“By owning it and giving it a name ‘Aged Care Syndrome’ someone has to take responsibility for not changing since 1997”

So what is ‘Aged Care Syndrome?’

It all began upon the review of one man’s case where he had cognitive impairment, but no diagnosis of dementia.

Despite that, he exhibited a lot of behaviours and psychological symptoms of dementia – he would physically and verbally abuse people.

Colin McDonnell, the Dementia Excellence Practice Leader from Scalabrini village, wondered why this man had to communicate in such a way.

Upon further analysis, Colin saw that it was a lack of communication, in conjunction with people not listening to him, that was causing the man to act the way he was.

“I realised that since 1997, when Kitwood was talking about malignant social psychology, and we talk about the medical model, that it was time that we actually owned up and acknowledged that we are the people responsible for this sort of care.”  

Professor Tom Kitwood was a pioneer in dementia research. According to Kitwood personhood is “a standing or status that is bestowed upon one human being, by others, in the context of relationship and social being….implying recognition, respect and trust”.

He essentially predicted the importance of person-centered care years before it facilities acknowledged the need to transform the model of care.  

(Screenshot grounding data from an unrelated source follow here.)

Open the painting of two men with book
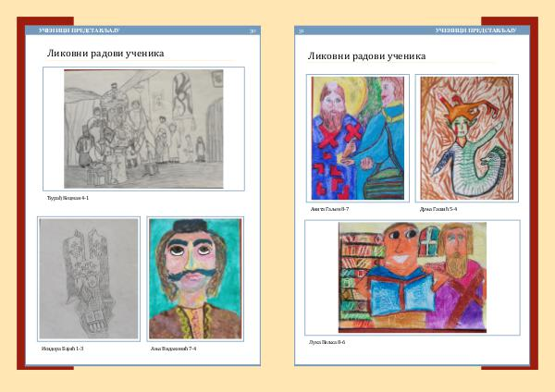 pos(412,277)
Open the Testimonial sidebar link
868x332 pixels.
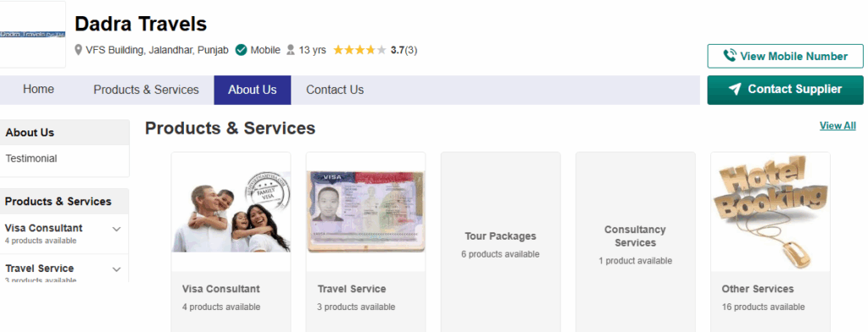(x=31, y=158)
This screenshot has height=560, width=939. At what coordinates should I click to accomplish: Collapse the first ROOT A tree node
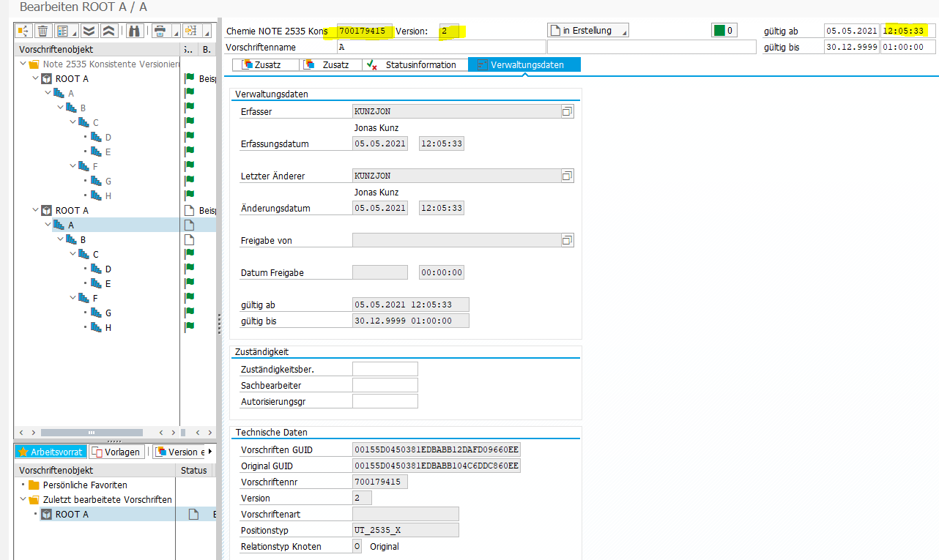tap(36, 79)
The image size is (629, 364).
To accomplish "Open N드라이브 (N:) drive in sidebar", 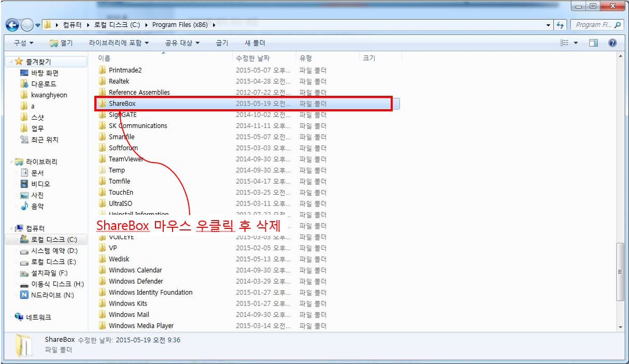I will (x=47, y=295).
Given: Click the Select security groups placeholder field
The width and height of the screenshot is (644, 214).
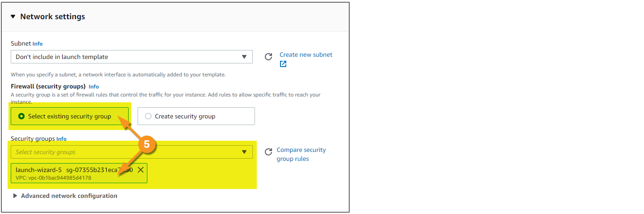Looking at the screenshot, I should click(125, 152).
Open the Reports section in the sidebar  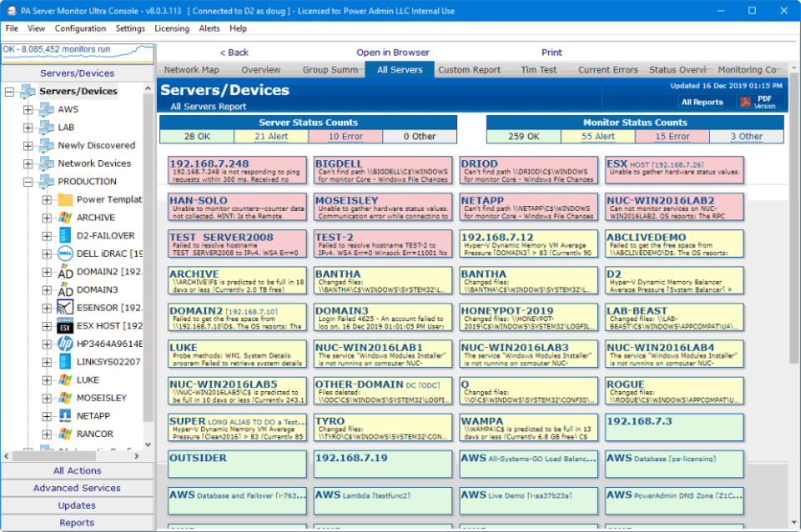coord(77,523)
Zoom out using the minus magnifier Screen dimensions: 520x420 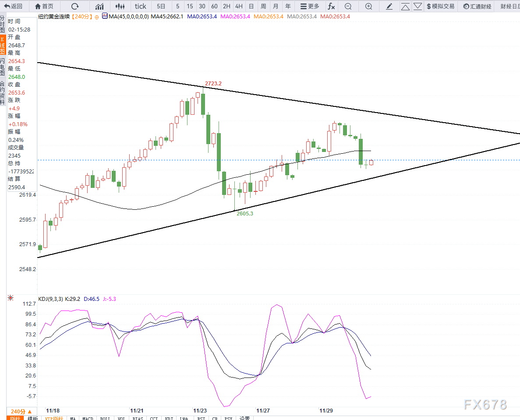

‘Aged Care Syndrome’, as Colin explains is an umbrella term he uses “the same way dementia is used as an umbrella term”, where in Aged Care Syndrome there are human needs that are unmet in aged care.”

He further elaborate that it ranges from unmet identity, unmet comfort, unmet care, stress and loneliness.

Loneliness is particularly dangerous, according to Colin “loneliness is 70 per cent times worse than obesity and smoking for mortality”.  

If you haven’t got choice or autonomy, if it isn’t given by the aged care facility, then the person will continue to have stress.

Stress, though often thought of as a “mental” impairment, it can actually have some severe physical repercussions.

Too much stress can lead to a drop in the immune system, drop in memory, people can lose their ability to cope – and as Colin explains “as the care providers we are doing that by taking their choice and decision making”.

“Sundowning can be attributed to these unmet needs – and I say that because there is no control. You can imagine the stress you’re in when you’re in that position 24 hours a day”.

Change begins with the aged care staff, “with empathy and showing them what it’s like, as well as giving them the tools to feel”

This can be done with aids, such as wearables like goggles or even role playing tasks, that give staff some sense and idea of what it is like to live with dementia – essentially walking in their shoes.

Practice and repetition is key in developing new positive behaviours, which is what some staff wear small reminders on a card around their neck. Simple instructions, reminding them to smile and say hello, and knock before entering people’s rooms.

“These simple things are so important to people, to treat people like a person.”

“It’s really important that we acknowledge what we do and the environments we create for our people to live in.”

“It’s not working harder, it’s working smarter and thinking about how can you give choice and decision making in every little thing you do each day.”